Reproduce verbatim only the line that holds "Instruction: Open browser Extensions menu" and the lines that follow it to the end of the listing.

•••

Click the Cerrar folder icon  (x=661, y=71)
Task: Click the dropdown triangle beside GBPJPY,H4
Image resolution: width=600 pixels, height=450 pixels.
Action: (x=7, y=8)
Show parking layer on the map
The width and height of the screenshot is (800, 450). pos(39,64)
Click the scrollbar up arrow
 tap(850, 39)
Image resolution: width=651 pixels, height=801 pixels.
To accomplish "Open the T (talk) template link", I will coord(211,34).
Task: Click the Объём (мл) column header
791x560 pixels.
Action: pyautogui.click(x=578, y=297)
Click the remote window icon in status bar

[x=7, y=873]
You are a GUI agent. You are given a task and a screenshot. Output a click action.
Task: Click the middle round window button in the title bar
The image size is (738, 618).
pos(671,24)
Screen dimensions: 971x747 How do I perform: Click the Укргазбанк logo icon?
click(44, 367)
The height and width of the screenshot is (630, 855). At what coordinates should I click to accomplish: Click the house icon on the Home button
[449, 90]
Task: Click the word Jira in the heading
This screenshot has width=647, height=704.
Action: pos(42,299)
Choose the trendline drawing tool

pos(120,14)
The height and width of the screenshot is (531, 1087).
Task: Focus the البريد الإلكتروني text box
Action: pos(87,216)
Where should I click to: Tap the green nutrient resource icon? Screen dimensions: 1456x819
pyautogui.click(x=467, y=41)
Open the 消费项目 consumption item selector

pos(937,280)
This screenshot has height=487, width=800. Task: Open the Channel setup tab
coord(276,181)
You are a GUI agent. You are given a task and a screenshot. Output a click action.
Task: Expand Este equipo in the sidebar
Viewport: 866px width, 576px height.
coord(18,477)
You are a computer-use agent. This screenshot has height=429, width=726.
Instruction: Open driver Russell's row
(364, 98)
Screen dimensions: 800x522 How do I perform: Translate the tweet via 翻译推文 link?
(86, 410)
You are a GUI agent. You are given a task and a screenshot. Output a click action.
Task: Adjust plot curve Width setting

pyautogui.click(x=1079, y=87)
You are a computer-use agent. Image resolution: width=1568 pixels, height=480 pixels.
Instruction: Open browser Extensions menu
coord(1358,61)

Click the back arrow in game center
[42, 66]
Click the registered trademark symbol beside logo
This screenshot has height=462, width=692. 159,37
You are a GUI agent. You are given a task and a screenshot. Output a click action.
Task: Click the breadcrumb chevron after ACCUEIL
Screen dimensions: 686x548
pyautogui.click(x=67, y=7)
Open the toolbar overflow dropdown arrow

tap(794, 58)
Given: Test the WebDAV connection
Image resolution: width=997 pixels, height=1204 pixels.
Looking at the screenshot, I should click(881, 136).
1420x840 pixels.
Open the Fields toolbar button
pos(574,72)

•••

Response:
Instruction: Open browser Extensions menu
coord(1358,61)

Click the back arrow in game center
[42, 66]
Click the registered trademark symbol beside logo
This screenshot has height=462, width=692. 159,37
You are a GUI agent. You are given a task and a screenshot. Output a click action.
Task: Click the breadcrumb chevron after ACCUEIL
Screen dimensions: 686x548
pyautogui.click(x=67, y=7)
Open the toolbar overflow dropdown arrow

tap(794, 58)
Given: Test the WebDAV connection
Image resolution: width=997 pixels, height=1204 pixels.
Looking at the screenshot, I should click(881, 136).
1420x840 pixels.
Open the Fields toolbar button
pos(574,72)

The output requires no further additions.